- Exercise brief
Within the records, find every line that includes the word "name" and copy it.

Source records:
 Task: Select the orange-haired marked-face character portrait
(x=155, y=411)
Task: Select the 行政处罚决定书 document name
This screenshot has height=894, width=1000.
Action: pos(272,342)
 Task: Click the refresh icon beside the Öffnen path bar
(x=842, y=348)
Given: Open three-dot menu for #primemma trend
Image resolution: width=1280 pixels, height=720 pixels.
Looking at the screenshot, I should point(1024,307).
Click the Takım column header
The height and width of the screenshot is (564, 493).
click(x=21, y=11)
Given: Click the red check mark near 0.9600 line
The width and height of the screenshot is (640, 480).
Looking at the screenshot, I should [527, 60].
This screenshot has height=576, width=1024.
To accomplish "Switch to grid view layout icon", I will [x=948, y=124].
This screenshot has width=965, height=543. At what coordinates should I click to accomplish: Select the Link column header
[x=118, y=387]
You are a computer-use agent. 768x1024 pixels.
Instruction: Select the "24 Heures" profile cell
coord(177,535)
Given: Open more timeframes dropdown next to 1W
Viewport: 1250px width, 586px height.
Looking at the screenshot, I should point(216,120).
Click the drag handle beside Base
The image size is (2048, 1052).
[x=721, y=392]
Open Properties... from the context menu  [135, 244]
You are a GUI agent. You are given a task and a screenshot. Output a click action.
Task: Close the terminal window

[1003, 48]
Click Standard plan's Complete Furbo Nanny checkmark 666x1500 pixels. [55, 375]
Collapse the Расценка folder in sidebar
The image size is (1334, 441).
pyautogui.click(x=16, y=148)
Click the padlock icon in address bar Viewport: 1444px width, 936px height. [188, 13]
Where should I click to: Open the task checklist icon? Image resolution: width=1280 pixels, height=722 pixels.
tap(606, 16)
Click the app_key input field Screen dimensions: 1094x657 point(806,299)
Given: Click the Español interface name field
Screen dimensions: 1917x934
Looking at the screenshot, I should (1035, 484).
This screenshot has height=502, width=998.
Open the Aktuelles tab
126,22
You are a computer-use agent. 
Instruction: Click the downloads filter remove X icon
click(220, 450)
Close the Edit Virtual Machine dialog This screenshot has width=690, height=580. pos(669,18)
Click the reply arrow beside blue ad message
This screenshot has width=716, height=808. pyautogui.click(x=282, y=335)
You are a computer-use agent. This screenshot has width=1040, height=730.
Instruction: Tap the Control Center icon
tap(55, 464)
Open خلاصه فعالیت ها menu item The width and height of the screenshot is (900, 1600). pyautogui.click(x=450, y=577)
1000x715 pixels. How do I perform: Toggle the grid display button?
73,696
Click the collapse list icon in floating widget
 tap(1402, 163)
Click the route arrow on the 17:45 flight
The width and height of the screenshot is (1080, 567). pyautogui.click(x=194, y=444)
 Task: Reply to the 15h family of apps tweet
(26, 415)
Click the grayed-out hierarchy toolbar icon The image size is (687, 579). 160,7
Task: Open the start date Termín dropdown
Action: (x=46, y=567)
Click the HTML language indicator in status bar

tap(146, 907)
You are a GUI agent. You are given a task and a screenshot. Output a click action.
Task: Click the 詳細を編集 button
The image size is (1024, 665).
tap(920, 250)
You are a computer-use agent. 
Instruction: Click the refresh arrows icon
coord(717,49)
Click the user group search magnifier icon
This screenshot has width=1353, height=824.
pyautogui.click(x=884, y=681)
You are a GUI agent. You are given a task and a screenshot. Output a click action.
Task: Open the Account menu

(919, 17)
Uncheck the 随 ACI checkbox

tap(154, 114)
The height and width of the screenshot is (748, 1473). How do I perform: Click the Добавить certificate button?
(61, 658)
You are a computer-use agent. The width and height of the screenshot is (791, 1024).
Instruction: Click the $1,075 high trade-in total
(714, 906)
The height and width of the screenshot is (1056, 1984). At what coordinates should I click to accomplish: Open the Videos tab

- Written response
Task: Select the 行政处罚决定书 document name
Given: Click the Español interface name field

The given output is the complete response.